● **DESCRIPTION OF THE TASK**
In the entries below, which lines run from the one containing "Screen dimensions: 1301x689" to the one containing "Tap the location arrow status icon"? Copy exactly those lines, ends included, and no others.

(Dataset records)
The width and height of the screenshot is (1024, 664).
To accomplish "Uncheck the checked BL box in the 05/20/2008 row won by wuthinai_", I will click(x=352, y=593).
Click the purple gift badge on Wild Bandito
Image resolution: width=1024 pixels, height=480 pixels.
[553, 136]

---

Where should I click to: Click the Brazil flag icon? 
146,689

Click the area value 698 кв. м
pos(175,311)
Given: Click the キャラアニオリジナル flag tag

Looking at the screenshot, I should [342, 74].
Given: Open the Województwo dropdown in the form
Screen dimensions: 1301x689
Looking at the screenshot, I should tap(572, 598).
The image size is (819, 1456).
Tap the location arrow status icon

* * *

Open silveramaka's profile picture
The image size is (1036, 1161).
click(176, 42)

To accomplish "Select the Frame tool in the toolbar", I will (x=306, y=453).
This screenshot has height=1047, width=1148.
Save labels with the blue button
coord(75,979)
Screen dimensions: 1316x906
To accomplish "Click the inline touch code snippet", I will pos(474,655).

● **ANSWER FOR THE TASK**
Screen dimensions: 1301x689
Looking at the screenshot, I should tap(572, 598).
The image size is (819, 1456).
Tap the location arrow status icon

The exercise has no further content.